Richard Newton, assistant professor of religious studies, U. of Alabama

Its current editor, Richard Newton of the University of Alabama (the third editor with whom I have worked), offers this brief history:

Some of you will know that the Bulletin began in 1971 under the auspices of The Council of Societies for the Study of Religion. Both the Bulletin and the Council brought together a diverse array of scholars and associations invested in the academic study of religion. The Bulletin played a crucial role in facilitating exchanges about how we study religion in the academy, especially against the backdrop of departments, guilds, and nations trying to determine their identity in relation to religion. After the Council disbanded in 2009, the Bulletin moved to Equinox Publishing where it remains one of the oldest ongoing publications in the academic study of religion in North America. [Then came the NAASR era.]

Earlier in 2020, Equinox and the Department of Religious Studies at the University of Alabama entered into an agreement to continue to bring you the Bulletin for the Study of Religion. And I’m honored to serve as editor in this chapter of the publication’s history. In this capacity, I am excited to carry forth a vision for the Bulletin that continues the tradition developed by all those who’ve contributed to it over the years.

As production editor, I had nothing to do with acquiring the content itself. My job was to clean up editorial problems, make sure the citations were in proper Chicago Author-Date format, typeset it, proofread it, and produce an issue whose total page count was a number divisible by four.

▸ Work instructions
A. In one to three sentences, explain why the writer of the passage on the Bulletin for the Study of Religion had nothing to do with acquiring its content.
B. Please carry on the passage about the Bulletin for the Study of Religion, picking up after its final sentence.
The data that comes next has no connection to the passage on the Bulletin.

▸ Records
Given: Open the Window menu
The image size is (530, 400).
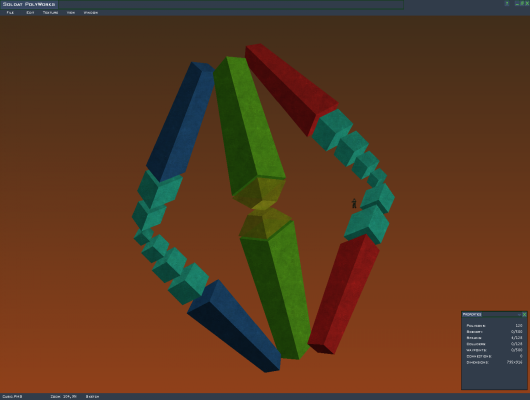Looking at the screenshot, I should [x=91, y=13].
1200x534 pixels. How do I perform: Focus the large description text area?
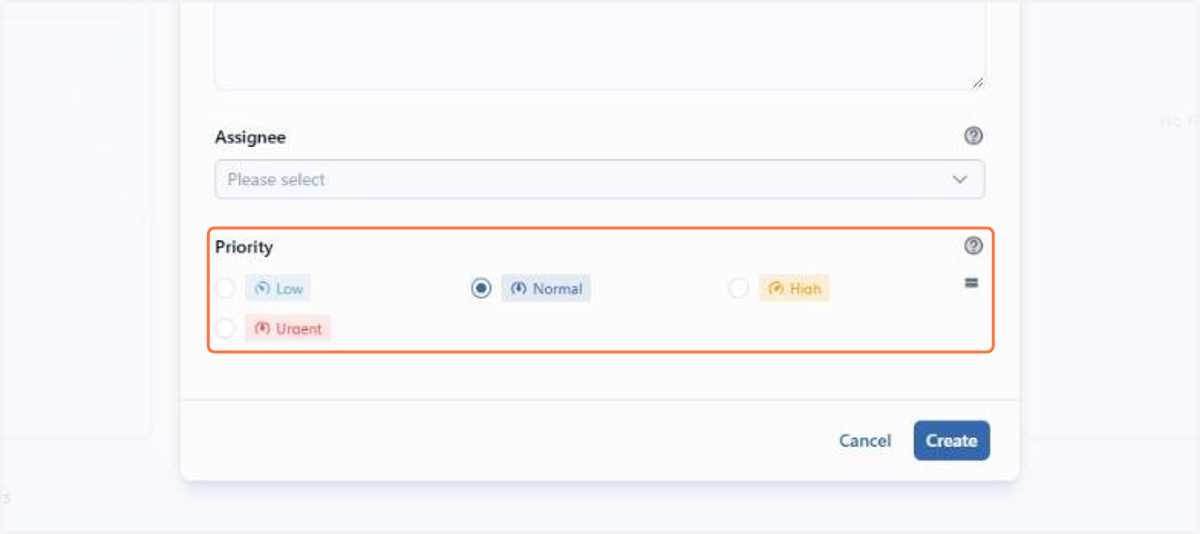pyautogui.click(x=600, y=44)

▸ Answers
A. The writer worked as production editor, a role limited to cleaning up editorial problems, putting citations into proper Chicago Author-Date format, typesetting, and proofreading. The job also meant producing an issue whose total page count was divisible by four. Acquiring content was not part of that work.

B.
I worked with several editors and watched the pendulum swing between issues full of papers and reviews that could have appeared in a peer-reviewed journal and articles more focused on issues of definition, of techniques of teaching, and on that most enduring question, “What can you do with a PhD in religious studies besides teaching?” (Quite a few things, actually, but they may not be obvious.)

In Professor Newton’s words, “The Bulletin is unique in that it offers a forum for various academic voices to debate and reflect on the ever-changing state of the field, and insofar as it encourages scholars continually to engage meta-level questions at the leading edge of inquiry.”

If I had a problem, it was “mission creep.” The print issue became a print-and-online issue. Well, making PDFs of the print articles is easy enough. Then the publisher started making noises about a fully HTML online issue. My Web-design skills are about early-2000s level, and I did not want to invest in more software and to climb the learning curve.

It was more about time than money, really. The money has been helpful and the content was interesting, but I want to spend more time on The Pomegranate and on other Pagan studies-related editorial and writing projects. I have worked with Richard Newton on a year’s worth of issues now, and I like what he is doing with the Bulletin, but it is time for me to concentrate on other things.

Joining Folklore: The Electronic Journal of Folklore

The Estonian Literary Museum, Tartu

Last month I accepted an invitation to join the editorial board of Folklore: The Electronic Journal of Folklore, which is published by the Estonian Literary Museum in the city of Tartu.

They have not yet updated the website, but you know how that goes.

Because Folklore is government-supported and Web-only, you can read the contents online. The articles are in English—otherwise I would not be much use to them, nor would the other board members from the USA, Ireland, India . . .

Here, for example, is “The Transmission of Knowledge among Estonian Witch Doctors,” by the editor, Mare Kõiva, the one who invited me.

It is not all about Estonia, however; I see articles from the other Baltic nations and from Finland, Russia, Ireland, and elsewhere. And you will find occasional articles on native Paganism, shamanism, etc.

My family has no Baltic corrections, although my oldest sister spent the last couple of years of her life in Kaunas, Lithuania, which is too long a story to tell here.

It would be great to go there sometime, pick a few mushrooms, and read or write in a room like this one.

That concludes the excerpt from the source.